### [SELECTED PASSAGE]
Re: 4 PGs stuck inactive

[Date Prev][Date Next][Thread Prev][Thread Next][Date Index][Thread Index]

 



Thanks in advance for your help, and time...

ceph 0.67.4

It's been a long battle, and I don't really know what I'm doing (first ceph cluster.....ever)....so here goes.

Iv'e been testing with btrfs, been having lots of problems too. But ceph was resilient and kept working. (I still think its great)

everything was running smoothly one day....here is the play by play
  1. had osd.0(btrfs) and osd.1(btrfs)
  2. added new osd.2(xfs)
  3. during rebalance did a reboot on osd.0
  4. osd.1 self implodes :( (btrfs totally corrupts...its gone..all gone)
  5. osd.0 comes back online (it took 20 minutes for it to come back up, btrfs runs like crap for me)
  6. 4 pgs stuck, doing lots of googling
  7. try "ceph pg {pg-id} mark_unfound_lost revert"...says no missing objects
  8. try "ceph osd lost {OSD ID}"
  9. rebuild osd.1 on XFS
  10. rebalance.....
  11. current setup at this point osd.0(btrfs) osd.1(xfs) osd.2(xfs) pgs are still stuck
  12. try rebooting osd.1 and osd.2 (read somewhere that can help)
  13. shut down osd.0 planning to move to XFS (im done with btrfs)
  14. pg query shows "down_osds_we_would_probe" 0 so i try marking osd.0 as lost
  15. pgs still stuck


From: "Gregory Farnum" <greg@xxxxxxxxxxx>
To: "Bryan Morris" <bryan@xxxxxxxxxxxxxx>
Cc: ceph-users@xxxxxxxxxxxxxx
Sent: Tuesday, January 7, 2014 3:50:55 PM
Subject: Re: 4 PGs stuck inactive

Oh, sorry, you did do that. Hrm.

### [ENTRIES]

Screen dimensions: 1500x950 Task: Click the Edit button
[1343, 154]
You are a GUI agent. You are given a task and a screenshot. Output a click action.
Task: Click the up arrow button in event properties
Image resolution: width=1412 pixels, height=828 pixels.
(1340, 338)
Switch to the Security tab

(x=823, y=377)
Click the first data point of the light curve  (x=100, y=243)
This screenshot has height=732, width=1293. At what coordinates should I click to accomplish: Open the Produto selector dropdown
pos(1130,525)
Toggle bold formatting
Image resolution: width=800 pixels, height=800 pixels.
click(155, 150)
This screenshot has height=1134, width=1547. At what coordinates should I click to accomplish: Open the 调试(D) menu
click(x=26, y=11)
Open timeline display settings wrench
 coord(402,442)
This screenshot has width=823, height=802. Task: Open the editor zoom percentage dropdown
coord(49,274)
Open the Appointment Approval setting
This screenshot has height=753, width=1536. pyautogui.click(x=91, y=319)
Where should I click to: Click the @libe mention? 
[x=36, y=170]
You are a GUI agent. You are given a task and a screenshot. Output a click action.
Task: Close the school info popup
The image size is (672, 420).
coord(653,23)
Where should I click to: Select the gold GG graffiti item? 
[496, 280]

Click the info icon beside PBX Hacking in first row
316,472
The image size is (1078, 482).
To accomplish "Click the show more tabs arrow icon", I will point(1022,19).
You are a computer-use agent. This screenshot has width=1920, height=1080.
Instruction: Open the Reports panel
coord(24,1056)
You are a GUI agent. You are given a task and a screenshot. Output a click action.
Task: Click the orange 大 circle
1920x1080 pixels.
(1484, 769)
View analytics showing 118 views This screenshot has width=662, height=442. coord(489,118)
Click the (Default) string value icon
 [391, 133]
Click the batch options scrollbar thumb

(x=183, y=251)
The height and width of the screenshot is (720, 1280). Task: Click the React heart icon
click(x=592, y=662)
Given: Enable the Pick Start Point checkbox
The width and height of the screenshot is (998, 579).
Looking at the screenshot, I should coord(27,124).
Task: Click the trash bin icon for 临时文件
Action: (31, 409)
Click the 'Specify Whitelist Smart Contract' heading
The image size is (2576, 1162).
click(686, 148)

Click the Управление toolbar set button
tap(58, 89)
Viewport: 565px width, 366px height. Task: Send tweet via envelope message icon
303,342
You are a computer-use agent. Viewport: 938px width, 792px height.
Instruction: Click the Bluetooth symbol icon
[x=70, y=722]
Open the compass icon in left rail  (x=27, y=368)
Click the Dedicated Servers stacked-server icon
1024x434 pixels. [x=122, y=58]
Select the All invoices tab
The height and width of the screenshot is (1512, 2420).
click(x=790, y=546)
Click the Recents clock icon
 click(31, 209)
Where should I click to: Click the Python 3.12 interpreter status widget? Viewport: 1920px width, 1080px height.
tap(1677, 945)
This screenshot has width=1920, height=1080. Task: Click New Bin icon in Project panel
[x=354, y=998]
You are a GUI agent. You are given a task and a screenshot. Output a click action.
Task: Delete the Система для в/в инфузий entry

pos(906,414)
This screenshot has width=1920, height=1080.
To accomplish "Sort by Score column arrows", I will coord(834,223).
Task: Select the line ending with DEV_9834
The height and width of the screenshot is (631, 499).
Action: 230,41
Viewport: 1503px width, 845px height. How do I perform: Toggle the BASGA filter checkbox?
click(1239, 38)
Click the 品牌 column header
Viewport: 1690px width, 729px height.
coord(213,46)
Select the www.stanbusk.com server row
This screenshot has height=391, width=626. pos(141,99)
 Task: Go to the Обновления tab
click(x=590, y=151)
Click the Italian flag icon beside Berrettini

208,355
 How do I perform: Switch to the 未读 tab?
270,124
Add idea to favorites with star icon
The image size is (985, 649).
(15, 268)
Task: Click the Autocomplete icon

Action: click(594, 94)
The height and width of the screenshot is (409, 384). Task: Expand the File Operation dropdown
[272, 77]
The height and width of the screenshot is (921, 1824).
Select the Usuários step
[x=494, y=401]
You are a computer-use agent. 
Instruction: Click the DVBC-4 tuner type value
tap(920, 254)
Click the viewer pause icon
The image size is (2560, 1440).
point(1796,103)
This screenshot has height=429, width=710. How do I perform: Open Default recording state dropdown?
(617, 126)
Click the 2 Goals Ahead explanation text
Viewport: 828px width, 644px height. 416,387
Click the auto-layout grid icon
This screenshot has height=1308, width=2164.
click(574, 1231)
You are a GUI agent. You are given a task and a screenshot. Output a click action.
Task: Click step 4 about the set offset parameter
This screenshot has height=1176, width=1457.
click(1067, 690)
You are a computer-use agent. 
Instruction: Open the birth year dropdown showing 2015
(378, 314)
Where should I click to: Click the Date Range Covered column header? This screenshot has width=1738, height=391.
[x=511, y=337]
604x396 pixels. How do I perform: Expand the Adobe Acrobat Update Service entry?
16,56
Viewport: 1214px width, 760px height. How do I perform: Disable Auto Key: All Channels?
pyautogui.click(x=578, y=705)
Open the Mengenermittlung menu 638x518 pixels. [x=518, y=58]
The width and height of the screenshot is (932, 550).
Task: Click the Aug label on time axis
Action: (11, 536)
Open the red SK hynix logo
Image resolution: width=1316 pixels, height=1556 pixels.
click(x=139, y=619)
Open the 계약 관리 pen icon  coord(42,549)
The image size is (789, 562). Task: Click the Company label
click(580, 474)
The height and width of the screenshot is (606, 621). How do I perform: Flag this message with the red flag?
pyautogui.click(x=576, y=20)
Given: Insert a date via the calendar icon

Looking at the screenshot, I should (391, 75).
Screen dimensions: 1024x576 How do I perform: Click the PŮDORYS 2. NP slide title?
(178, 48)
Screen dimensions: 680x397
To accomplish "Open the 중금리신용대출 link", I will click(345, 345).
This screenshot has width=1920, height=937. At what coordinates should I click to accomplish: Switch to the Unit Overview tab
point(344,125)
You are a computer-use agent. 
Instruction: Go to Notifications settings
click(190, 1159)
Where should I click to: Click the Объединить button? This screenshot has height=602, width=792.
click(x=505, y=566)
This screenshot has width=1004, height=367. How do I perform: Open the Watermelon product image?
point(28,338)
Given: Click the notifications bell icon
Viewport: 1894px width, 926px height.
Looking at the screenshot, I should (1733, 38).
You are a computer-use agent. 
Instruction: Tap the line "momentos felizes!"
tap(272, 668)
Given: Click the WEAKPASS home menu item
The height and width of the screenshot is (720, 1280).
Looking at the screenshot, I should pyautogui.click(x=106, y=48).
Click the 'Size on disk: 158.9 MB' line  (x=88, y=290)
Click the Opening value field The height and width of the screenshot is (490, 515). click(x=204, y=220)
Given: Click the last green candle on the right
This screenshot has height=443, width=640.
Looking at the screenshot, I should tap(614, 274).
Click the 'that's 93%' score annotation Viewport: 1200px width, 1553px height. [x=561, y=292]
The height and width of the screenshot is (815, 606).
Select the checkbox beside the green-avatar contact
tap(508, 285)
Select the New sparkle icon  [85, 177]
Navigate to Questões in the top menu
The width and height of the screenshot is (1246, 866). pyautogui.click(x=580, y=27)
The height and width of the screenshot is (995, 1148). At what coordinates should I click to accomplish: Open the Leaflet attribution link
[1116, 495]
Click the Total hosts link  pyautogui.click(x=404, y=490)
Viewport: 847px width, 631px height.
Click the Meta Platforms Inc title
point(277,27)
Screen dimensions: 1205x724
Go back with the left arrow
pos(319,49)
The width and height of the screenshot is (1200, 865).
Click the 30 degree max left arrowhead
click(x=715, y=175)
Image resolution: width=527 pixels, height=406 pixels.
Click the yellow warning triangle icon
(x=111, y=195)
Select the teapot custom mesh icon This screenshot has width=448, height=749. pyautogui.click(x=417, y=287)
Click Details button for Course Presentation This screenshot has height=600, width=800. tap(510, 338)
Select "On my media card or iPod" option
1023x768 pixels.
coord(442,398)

### [TASK INSTRUCTIONS]
1. In the Ceph thread about stuck PGs, what led the poster to try marking osd.0 as lost in step 14? Answer in one to three sentences.
2. Write the next part of the Ceph thread about the four stuck PGs, starting after its last line.

### [ANSWER LIST]
1. A pg query showed "down_osds_we_would_probe" as 0, so the poster tried marking osd.0 as lost.

2.
What osdmap epoch did your lost node (0, I assume) disappear in? What
version of Ceph are you running? That pg stat isn't making a lot of
sense to me.
Software Engineer #42 @ http://inktank.com | http://ceph.com


On Tue, Jan 7, 2014 at 2:45 PM, Gregory Farnum <greg@xxxxxxxxxxx> wrote:
> Assuming the one who lost its filesystem is totally gone, mark it
> lost. That will tell the OSDs to give up on whatever data it might
> have had and you should be good to go (modulo whatever data you might
> have lost from only having it on the dead OSD during the reboot).
> -Greg
> Software Engineer #42 @ http://inktank.com | http://ceph.com
>
>
> On Tue, Jan 7, 2014 at 1:32 PM, Bryan Morris <bryan@xxxxxxxxxxxxxx> wrote:
>>
>> I have 4 PGs stuck inactive.....
>>
>> I have tried everything I can find online, and could use some help.
>>
>> I had 3 OSDs... was in process of rebooting one and another totally crashed
>> and corrupted its filesystem (BAD).
>>
>> So now I have 4 incomplete PGs.
>>
>> Things I've tried:
>>
>> Rebooting all OSDs.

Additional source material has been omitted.